## THE DATA
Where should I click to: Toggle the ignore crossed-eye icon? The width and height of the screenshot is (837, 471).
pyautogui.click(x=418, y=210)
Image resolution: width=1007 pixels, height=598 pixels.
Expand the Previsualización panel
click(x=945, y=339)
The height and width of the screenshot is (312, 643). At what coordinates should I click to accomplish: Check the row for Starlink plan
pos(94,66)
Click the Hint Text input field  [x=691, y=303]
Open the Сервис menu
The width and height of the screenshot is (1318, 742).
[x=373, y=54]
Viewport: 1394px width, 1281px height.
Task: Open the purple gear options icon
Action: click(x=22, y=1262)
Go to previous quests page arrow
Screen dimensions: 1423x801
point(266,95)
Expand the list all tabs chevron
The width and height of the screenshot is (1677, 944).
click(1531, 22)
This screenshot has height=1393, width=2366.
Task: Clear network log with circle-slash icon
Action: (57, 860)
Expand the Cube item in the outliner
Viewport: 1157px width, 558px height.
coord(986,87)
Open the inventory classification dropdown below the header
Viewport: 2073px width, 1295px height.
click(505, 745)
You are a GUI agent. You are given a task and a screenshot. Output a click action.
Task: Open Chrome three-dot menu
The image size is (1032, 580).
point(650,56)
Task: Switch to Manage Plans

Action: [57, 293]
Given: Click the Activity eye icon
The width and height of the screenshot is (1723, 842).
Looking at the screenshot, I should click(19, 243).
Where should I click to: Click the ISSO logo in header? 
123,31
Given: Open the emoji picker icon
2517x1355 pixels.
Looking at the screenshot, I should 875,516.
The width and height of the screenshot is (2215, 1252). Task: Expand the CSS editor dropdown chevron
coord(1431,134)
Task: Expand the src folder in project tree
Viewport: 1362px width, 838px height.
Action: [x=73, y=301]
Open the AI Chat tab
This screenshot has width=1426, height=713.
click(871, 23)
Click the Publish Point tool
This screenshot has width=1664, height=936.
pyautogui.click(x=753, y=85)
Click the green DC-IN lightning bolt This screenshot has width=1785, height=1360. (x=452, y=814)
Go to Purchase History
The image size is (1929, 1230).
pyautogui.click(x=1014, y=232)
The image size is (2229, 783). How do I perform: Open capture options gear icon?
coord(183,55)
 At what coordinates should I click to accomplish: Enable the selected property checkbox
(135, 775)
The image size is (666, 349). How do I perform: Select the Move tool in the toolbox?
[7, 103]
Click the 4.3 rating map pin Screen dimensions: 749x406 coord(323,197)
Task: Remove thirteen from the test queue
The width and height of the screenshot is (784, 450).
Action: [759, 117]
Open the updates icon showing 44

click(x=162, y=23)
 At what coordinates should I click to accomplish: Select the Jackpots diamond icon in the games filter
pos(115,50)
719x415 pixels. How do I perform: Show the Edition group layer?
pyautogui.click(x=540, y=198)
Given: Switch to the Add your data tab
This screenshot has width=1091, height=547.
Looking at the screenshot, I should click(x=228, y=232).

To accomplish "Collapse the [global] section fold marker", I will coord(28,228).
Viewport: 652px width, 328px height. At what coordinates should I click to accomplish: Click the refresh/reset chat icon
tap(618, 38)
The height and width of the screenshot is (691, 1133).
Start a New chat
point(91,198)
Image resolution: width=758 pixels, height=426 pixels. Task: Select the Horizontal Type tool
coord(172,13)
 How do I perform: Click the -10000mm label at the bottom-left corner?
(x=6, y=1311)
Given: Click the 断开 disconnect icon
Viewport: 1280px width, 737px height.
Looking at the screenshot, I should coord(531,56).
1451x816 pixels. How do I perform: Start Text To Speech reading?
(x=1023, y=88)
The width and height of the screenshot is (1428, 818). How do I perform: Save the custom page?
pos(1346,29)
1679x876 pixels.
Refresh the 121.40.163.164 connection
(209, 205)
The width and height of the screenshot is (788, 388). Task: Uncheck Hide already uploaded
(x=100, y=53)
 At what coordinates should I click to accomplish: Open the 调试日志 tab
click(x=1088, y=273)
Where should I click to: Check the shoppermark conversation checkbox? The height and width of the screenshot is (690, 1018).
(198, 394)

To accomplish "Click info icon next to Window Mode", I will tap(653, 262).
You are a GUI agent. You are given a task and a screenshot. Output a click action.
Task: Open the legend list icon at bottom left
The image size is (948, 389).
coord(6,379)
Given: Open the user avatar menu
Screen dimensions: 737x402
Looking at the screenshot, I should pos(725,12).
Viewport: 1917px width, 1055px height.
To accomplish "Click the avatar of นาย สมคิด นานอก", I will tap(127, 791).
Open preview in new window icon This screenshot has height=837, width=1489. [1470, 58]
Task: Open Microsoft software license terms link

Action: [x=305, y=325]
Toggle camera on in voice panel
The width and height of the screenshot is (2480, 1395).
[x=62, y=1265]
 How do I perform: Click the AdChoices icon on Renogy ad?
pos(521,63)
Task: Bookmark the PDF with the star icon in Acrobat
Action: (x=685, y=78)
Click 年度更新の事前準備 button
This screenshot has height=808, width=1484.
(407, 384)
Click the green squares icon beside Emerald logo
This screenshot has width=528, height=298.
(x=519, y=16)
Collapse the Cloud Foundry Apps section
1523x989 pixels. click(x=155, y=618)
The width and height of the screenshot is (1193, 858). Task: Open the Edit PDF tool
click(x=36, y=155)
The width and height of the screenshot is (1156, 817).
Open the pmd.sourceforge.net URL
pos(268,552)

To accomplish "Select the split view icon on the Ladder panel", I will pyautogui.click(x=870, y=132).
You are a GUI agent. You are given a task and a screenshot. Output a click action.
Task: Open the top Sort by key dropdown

## TASK REQUIREMENTS
Go through the records and copy all of them exactly.

## ANSWER TO THE PROBLEM
Where should I click to: Toggle the ignore crossed-eye icon? The width and height of the screenshot is (837, 471).
pyautogui.click(x=418, y=210)
Image resolution: width=1007 pixels, height=598 pixels.
Expand the Previsualización panel
click(x=945, y=339)
The height and width of the screenshot is (312, 643). At what coordinates should I click to accomplish: Check the row for Starlink plan
pos(94,66)
Click the Hint Text input field  [x=691, y=303]
Open the Сервис menu
The width and height of the screenshot is (1318, 742).
[x=373, y=54]
Viewport: 1394px width, 1281px height.
Task: Open the purple gear options icon
Action: click(x=22, y=1262)
Go to previous quests page arrow
Screen dimensions: 1423x801
point(266,95)
Expand the list all tabs chevron
The width and height of the screenshot is (1677, 944).
click(1531, 22)
This screenshot has height=1393, width=2366.
Task: Clear network log with circle-slash icon
Action: (57, 860)
Expand the Cube item in the outliner
Viewport: 1157px width, 558px height.
coord(986,87)
Open the inventory classification dropdown below the header
Viewport: 2073px width, 1295px height.
click(505, 745)
You are a GUI agent. You are given a task and a screenshot. Output a click action.
Task: Open Chrome three-dot menu
The image size is (1032, 580).
point(650,56)
Task: Switch to Manage Plans

Action: [57, 293]
Given: Click the Activity eye icon
The width and height of the screenshot is (1723, 842).
Looking at the screenshot, I should click(19, 243).
Where should I click to: Click the ISSO logo in header? 
123,31
Given: Open the emoji picker icon
2517x1355 pixels.
Looking at the screenshot, I should 875,516.
The width and height of the screenshot is (2215, 1252). Task: Expand the CSS editor dropdown chevron
coord(1431,134)
Task: Expand the src folder in project tree
Viewport: 1362px width, 838px height.
Action: [x=73, y=301]
Open the AI Chat tab
This screenshot has width=1426, height=713.
click(871, 23)
Click the Publish Point tool
This screenshot has width=1664, height=936.
pyautogui.click(x=753, y=85)
Click the green DC-IN lightning bolt This screenshot has width=1785, height=1360. (x=452, y=814)
Go to Purchase History
The image size is (1929, 1230).
pyautogui.click(x=1014, y=232)
The image size is (2229, 783). How do I perform: Open capture options gear icon?
coord(183,55)
 At what coordinates should I click to accomplish: Enable the selected property checkbox
(135, 775)
The image size is (666, 349). How do I perform: Select the Move tool in the toolbox?
[7, 103]
Click the 4.3 rating map pin Screen dimensions: 749x406 coord(323,197)
Task: Remove thirteen from the test queue
The width and height of the screenshot is (784, 450).
Action: [759, 117]
Open the updates icon showing 44

click(x=162, y=23)
 At what coordinates should I click to accomplish: Select the Jackpots diamond icon in the games filter
pos(115,50)
719x415 pixels. How do I perform: Show the Edition group layer?
pyautogui.click(x=540, y=198)
Given: Switch to the Add your data tab
This screenshot has width=1091, height=547.
Looking at the screenshot, I should click(x=228, y=232).

To accomplish "Collapse the [global] section fold marker", I will coord(28,228).
Viewport: 652px width, 328px height. At what coordinates should I click to accomplish: Click the refresh/reset chat icon
tap(618, 38)
The height and width of the screenshot is (691, 1133).
Start a New chat
point(91,198)
Image resolution: width=758 pixels, height=426 pixels. Task: Select the Horizontal Type tool
coord(172,13)
 How do I perform: Click the -10000mm label at the bottom-left corner?
(x=6, y=1311)
Given: Click the 断开 disconnect icon
Viewport: 1280px width, 737px height.
Looking at the screenshot, I should coord(531,56).
1451x816 pixels. How do I perform: Start Text To Speech reading?
(x=1023, y=88)
The width and height of the screenshot is (1428, 818). How do I perform: Save the custom page?
pos(1346,29)
1679x876 pixels.
Refresh the 121.40.163.164 connection
(209, 205)
The width and height of the screenshot is (788, 388). Task: Uncheck Hide already uploaded
(x=100, y=53)
 At what coordinates should I click to accomplish: Open the 调试日志 tab
click(x=1088, y=273)
Where should I click to: Check the shoppermark conversation checkbox? The height and width of the screenshot is (690, 1018).
(198, 394)

To accomplish "Click info icon next to Window Mode", I will tap(653, 262).
You are a GUI agent. You are given a task and a screenshot. Output a click action.
Task: Open the legend list icon at bottom left
The image size is (948, 389).
coord(6,379)
Given: Open the user avatar menu
Screen dimensions: 737x402
Looking at the screenshot, I should pos(725,12).
Viewport: 1917px width, 1055px height.
To accomplish "Click the avatar of นาย สมคิด นานอก", I will tap(127, 791).
Open preview in new window icon This screenshot has height=837, width=1489. [1470, 58]
Task: Open Microsoft software license terms link

Action: [x=305, y=325]
Toggle camera on in voice panel
The width and height of the screenshot is (2480, 1395).
[x=62, y=1265]
 How do I perform: Click the AdChoices icon on Renogy ad?
pos(521,63)
Task: Bookmark the PDF with the star icon in Acrobat
Action: (x=685, y=78)
Click 年度更新の事前準備 button
This screenshot has height=808, width=1484.
(407, 384)
Click the green squares icon beside Emerald logo
This screenshot has width=528, height=298.
(x=519, y=16)
Collapse the Cloud Foundry Apps section
1523x989 pixels. click(x=155, y=618)
The width and height of the screenshot is (1193, 858). Task: Open the Edit PDF tool
click(x=36, y=155)
The width and height of the screenshot is (1156, 817).
Open the pmd.sourceforge.net URL
pos(268,552)

To accomplish "Select the split view icon on the Ladder panel", I will pyautogui.click(x=870, y=132).
You are a GUI agent. You are given a task and a screenshot. Output a click action.
Task: Open the top Sort by key dropdown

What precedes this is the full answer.